• _RECORDS FOR THE EXERCISE_
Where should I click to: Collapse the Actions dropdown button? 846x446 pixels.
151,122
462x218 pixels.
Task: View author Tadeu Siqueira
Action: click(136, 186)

• _WORK INSTRUCTIONS_
Update the entries above by changing "dropdown button" to "drop-down menu button" and keeping everything else the same.

• _OUTPUT FOR THIS EXERCISE_
Where should I click to: Collapse the Actions drop-down menu button? 846x446 pixels.
151,122
462x218 pixels.
Task: View author Tadeu Siqueira
Action: click(136, 186)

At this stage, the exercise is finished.